Work required —
Scan the records below for the line with "You are a computer-use" and the line with "At what coordinates". Repeat those two lines and every line between them exactly, and nothing else.

Data shown —
:::

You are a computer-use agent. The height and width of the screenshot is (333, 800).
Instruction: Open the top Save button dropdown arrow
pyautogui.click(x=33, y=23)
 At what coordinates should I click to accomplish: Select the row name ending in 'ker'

:::

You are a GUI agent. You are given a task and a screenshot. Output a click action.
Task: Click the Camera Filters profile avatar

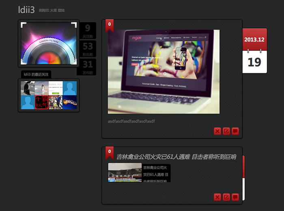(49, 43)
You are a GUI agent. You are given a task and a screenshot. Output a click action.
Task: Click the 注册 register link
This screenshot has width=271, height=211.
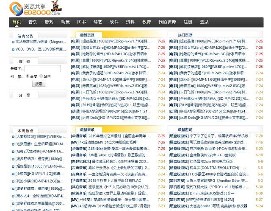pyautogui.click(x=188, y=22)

:::

Finished exercise —
You are a computer-use agent. The height and width of the screenshot is (333, 800).
Instruction: Open the top Save button dropdown arrow
pyautogui.click(x=33, y=23)
 At what coordinates should I click to accomplish: Select the row name ending in 'ker'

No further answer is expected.